StructuredTextNG - Format

Contents


Scope

This document is being written as a contribution to the work for PEP-2016 (Docstring Format).

It is an attempt to describe the format of StructuredTextNG more precisely than at StructuredTextNGRules.

Note that it is not an official statement, but is derived from trying to deduce what is meant, and also from looking at the source code to see what is (or might be) done.

NB: see NGDocumentation for how one uses the StructureTextNG system to process text into structured text.

Text highlighted:

like this

is quoted from StructuredTextNGRules.


Changes

Changes from 2000-111-15


Still to think about

My "todo list" (or "things not to forget to think about"):


Paragraphs

A structured string consists of a sequence of paragraphs separated by one or more blank lines. Each paragraph has a level which is defined as the minimum indentation of the paragraph. A paragraph is a sub-paragraph of another paragraph if the other paragraph is the last preceding paragraph that has a lower level.

The basic input to StructureTextNG is a string representing the text to be processed. The output is a structure representing a hierarchy of paragraphs (specifically, a list of StructuredTextParagraph objects for the "top level" paragraphs, each of which may have a list of sub-paragraphs, each of which...).

Splitting into paragraphs
The first step of structuring is to split the list of lines into a list of paragraphs, where paragraphs are separated by one or more blank lines.

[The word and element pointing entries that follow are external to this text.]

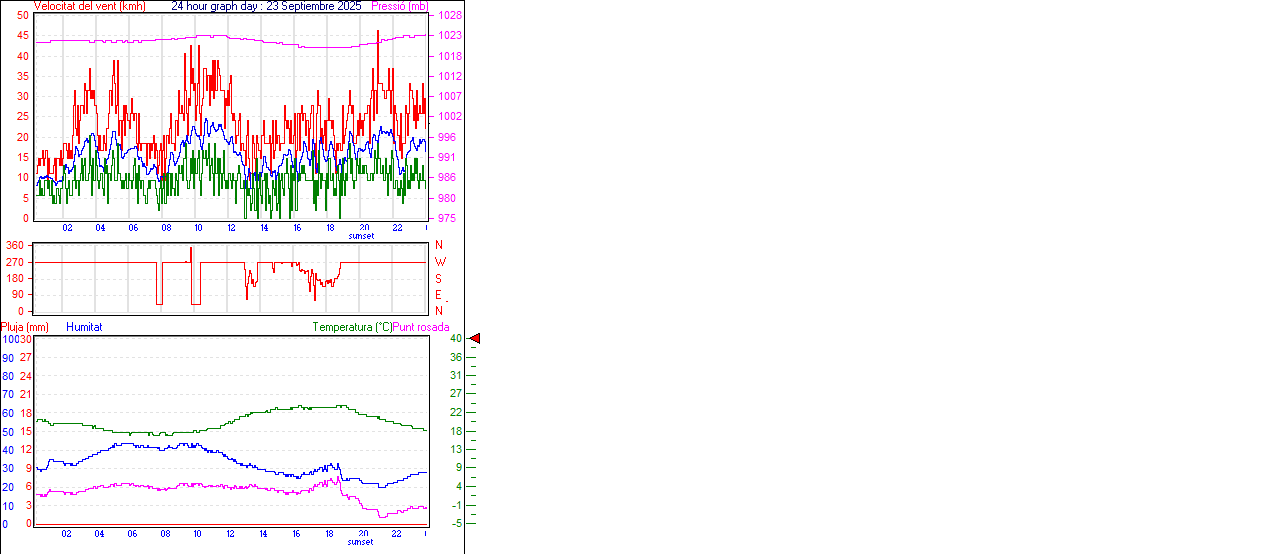Click the 100 value on humidity axis
The width and height of the screenshot is (1280, 554).
[x=9, y=339]
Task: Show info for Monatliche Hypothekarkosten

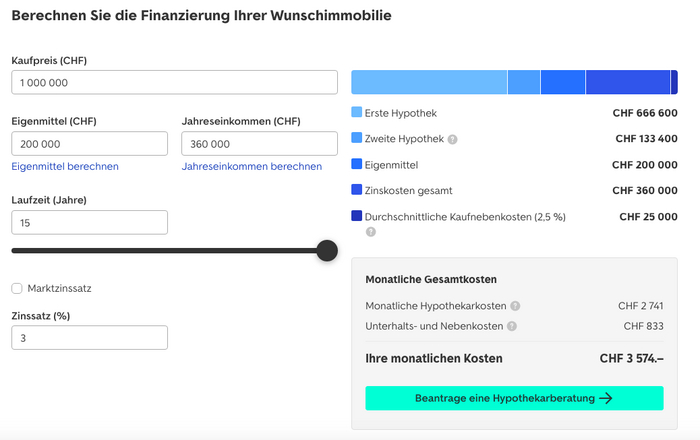Action: [515, 306]
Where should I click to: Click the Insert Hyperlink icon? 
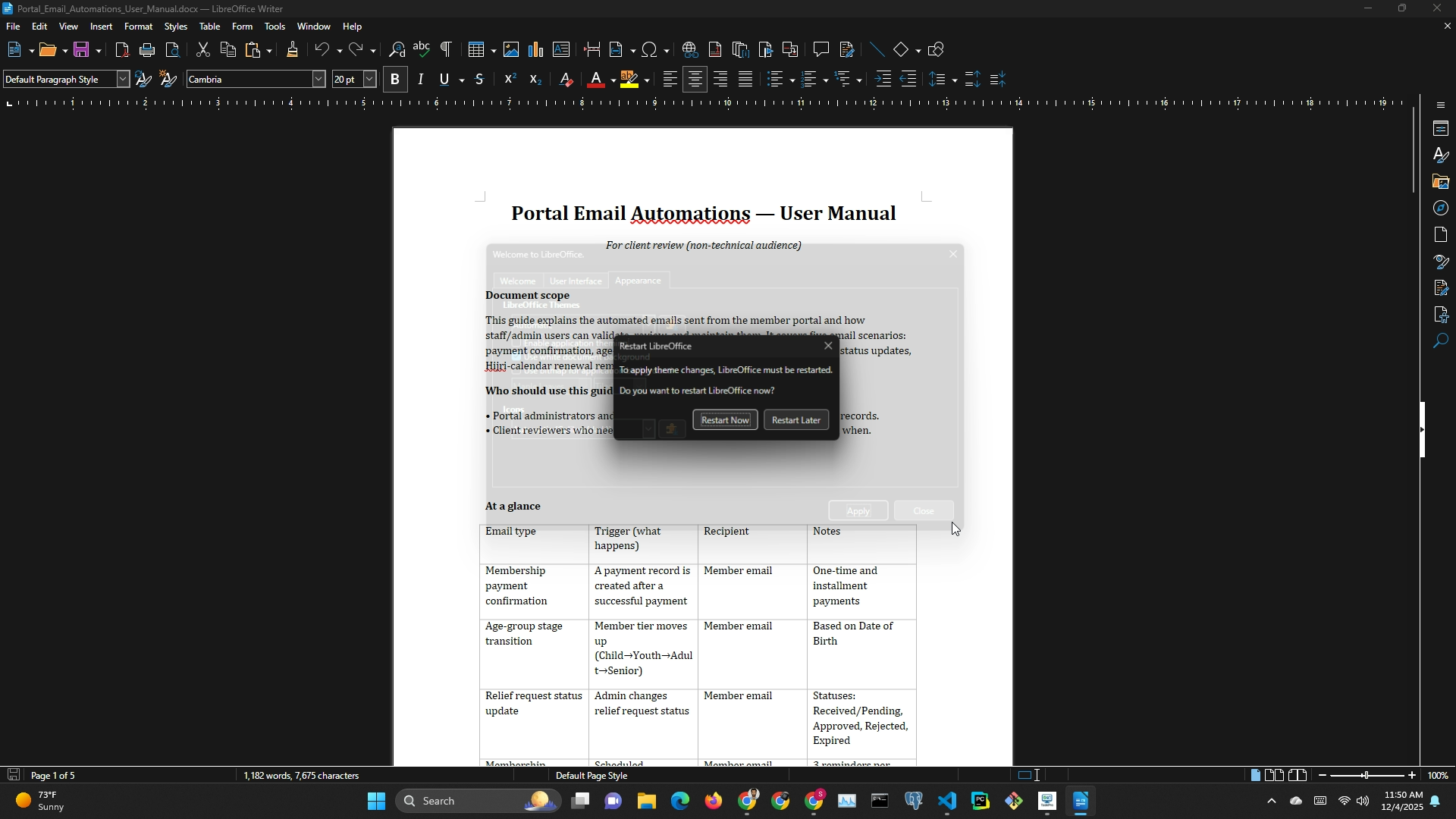[x=689, y=50]
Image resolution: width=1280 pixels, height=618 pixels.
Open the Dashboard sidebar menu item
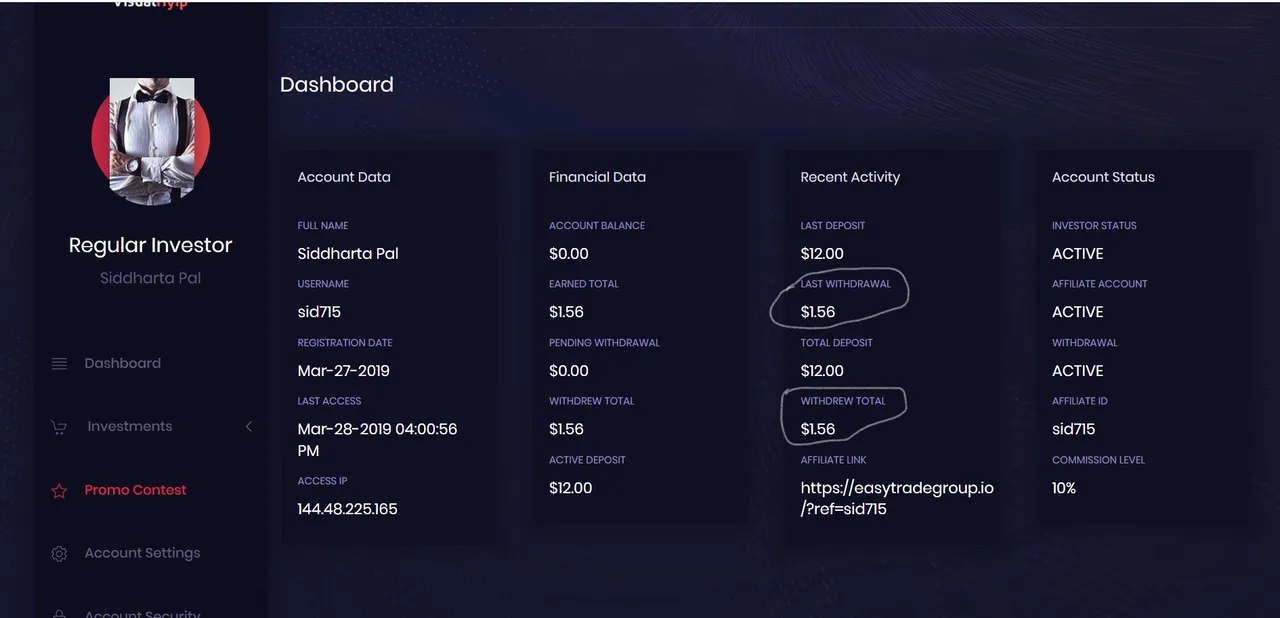(122, 364)
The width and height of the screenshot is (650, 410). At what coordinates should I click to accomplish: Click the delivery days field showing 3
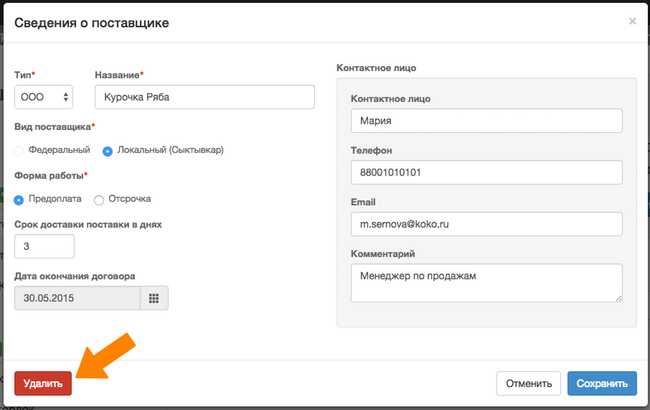(x=44, y=246)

The effect is as if the following Python were obeyed (actually, this essentially is the Python that is obeyed, but rendered more verbosely):

    import re,string
    # Remove any confusing tabbing - follow Python rules!
    text = string.expandtabs("\n\n"+text+"\n\n")
    # Split into paragraphs
    blankline = re.compile("\n\s*\n")
    paragraphs = blankline.split(text)
	

Any "empty" paragraphs (i.e., those which consist solely of whitespace) are discarded.

We now have a list of "paragraphs" - note that these are not lists of lines, but still just "chunks of text", with embedded NEWLINE characters.

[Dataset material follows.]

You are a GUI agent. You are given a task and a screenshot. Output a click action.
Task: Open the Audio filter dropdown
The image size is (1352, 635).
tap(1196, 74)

Calculating the indentation
For each paragraph, its indentation is calculated - this is done simply by counting the spaces at its start (remember, tabs were converted to spaces earlier on).

It is important to note that the indentation of a paragraph depends only on the indentation of its "first line" (i.e., its start). Any internal indentaion is invisible to the processor, since it does not look at the innards of the paragraph.

Thus:

    This is a single line
	

and:

    * This is a list element
      with continuation that is indented the way I would do it
	

and

    * This is a list element
    with continuation that is indented rather less
	

are all considered to have the same paragraph indentaion.

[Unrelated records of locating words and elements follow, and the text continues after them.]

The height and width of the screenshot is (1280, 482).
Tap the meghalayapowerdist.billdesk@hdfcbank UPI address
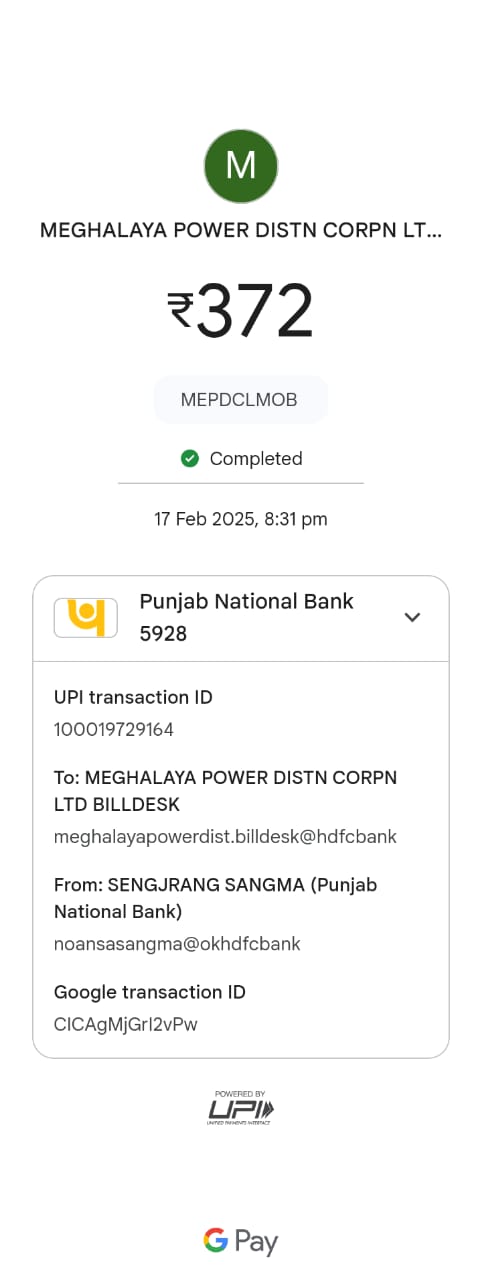[x=225, y=837]
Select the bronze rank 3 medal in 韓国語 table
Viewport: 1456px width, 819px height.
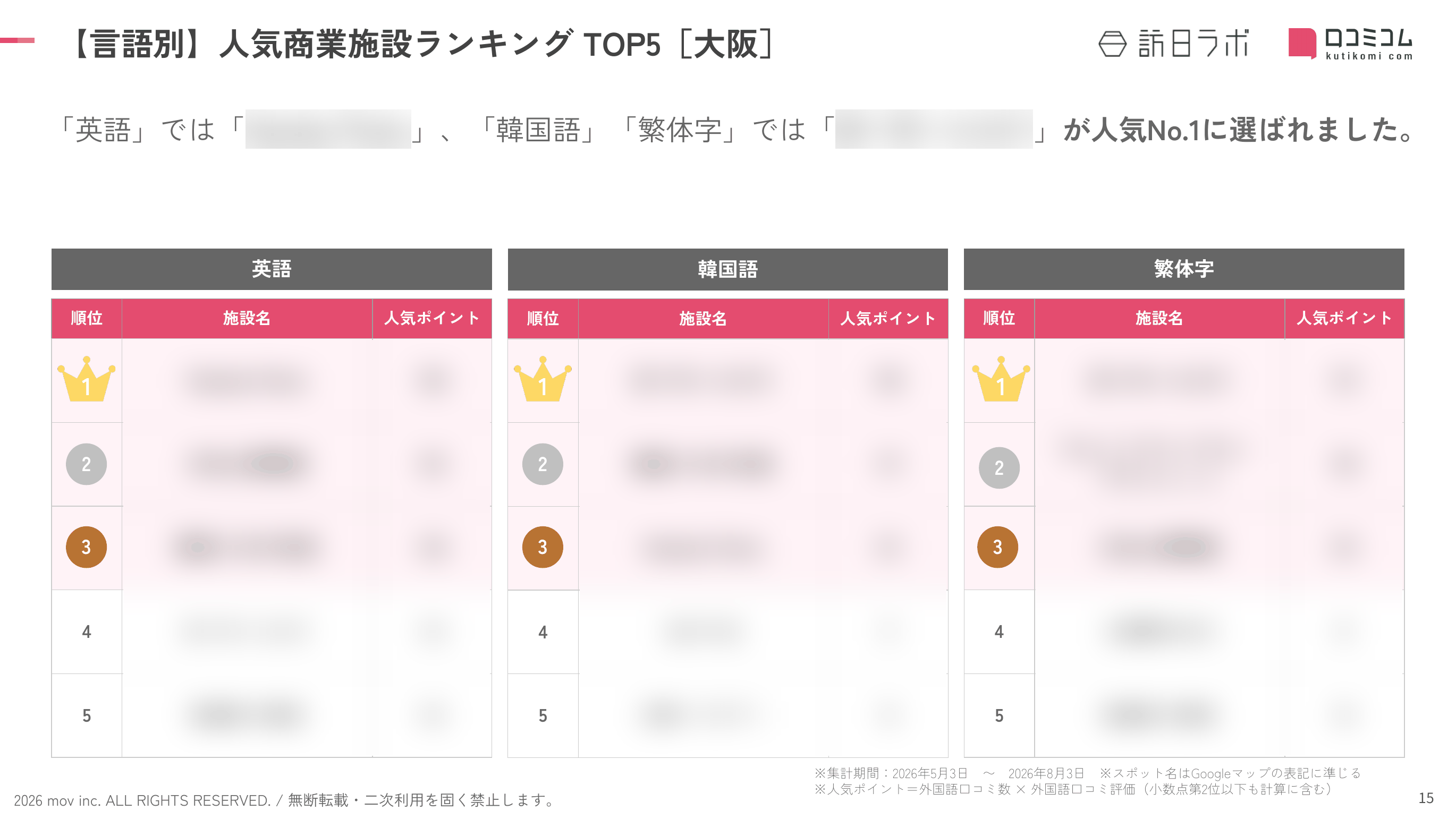[x=543, y=547]
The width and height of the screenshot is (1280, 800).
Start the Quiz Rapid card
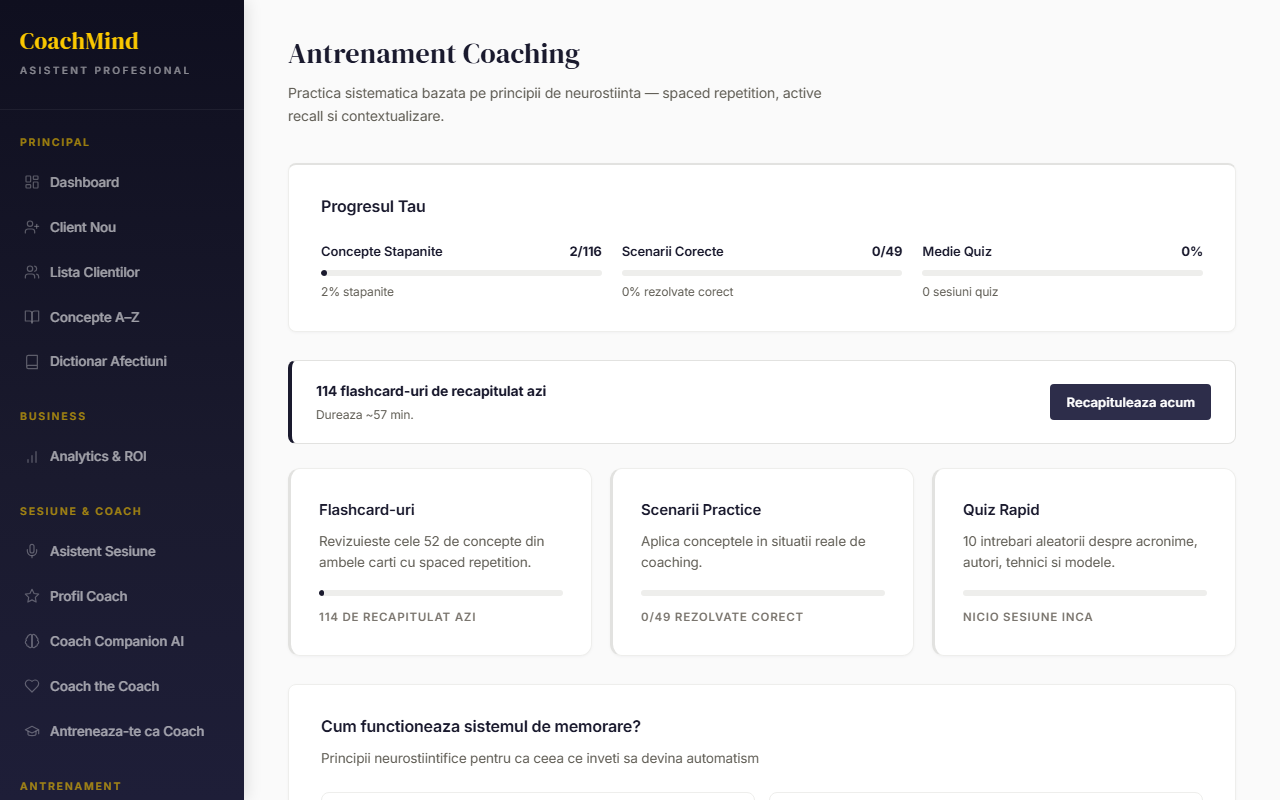click(1084, 562)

Structuring according to indentation levels
Given a list of paragraphs with known indentations, it is then simple to assign a level to each paragraph - if it has no indentation, then it is at level 0, if it has the same indentation as the preceding paragraph, then it has the same level as that paragraph, and if it has greater indentation than the preceding paragraph, then it is at a level one (or more) higher, depending on its actual indentation. These rules should be familiar, as they are essentially those used by Python itself.

Given this structure, one can then form a list of level 0 paragraphs, with the level 1 paragraphs as "children" of the level 0 paragraphs, and so on.

This is the basic structure used by StructuredTextNG.

Notes:


Terminology

In the following, I use these terms with specific meaning:

ASTERISK-The character "*"
COLON-The character ":"
COMMA-The character ","
DOT-The character "."
DOUBLEQUOTE-The character """
EXCLAMATION-The character "!"
HYPHEN-The character "-"
NEWLINE-The character "\n".
Possibly also the sequence carriage-return, newline ("\r\n")
SLASH-The character "/"
QUOTE-The character "'"
SEMICOLON-The character ";"
SMALL-O-The character "o"
SPACE-The character " "
TILDE-The character "~"
QUERY-The character "?"
AT-The character "@"
L-BRACKET-The character "["
R-BRACKET-The character "]"
whitespace-any of SPACE, NEWLINE
letter-any of a-z or A-Z
digit-any of 0-9
roman-digit-any of ivxlcdmIVXLCDM
alphanumeric-any letter or digit
enumeration-either a single letter or one or more digits or one or more roman-digits
punctuation-any of ,.;:!?
URL-A URL (e.g., http://www.zope.org/) - the exact specification of this is left unspecified for the moment...
not(FRED)-Any characters except that (or those) specified - for instance, not(QUOTE) would mean any character except QUOTE.
begpara-This is intended to match the beginning of a paragraph (which is, of course, just the start of the paragraph's "string").
endpara-This is intended to match the end of a paragraph (which is, of course, just the end of the paragraph's "string").
begline-This is intended to match either   begpara or   NEWLINE

Items within "[" and "]" are optional. Items on either side of "|" are alternatives (and "|" only applies to the items immediately adjacent to it).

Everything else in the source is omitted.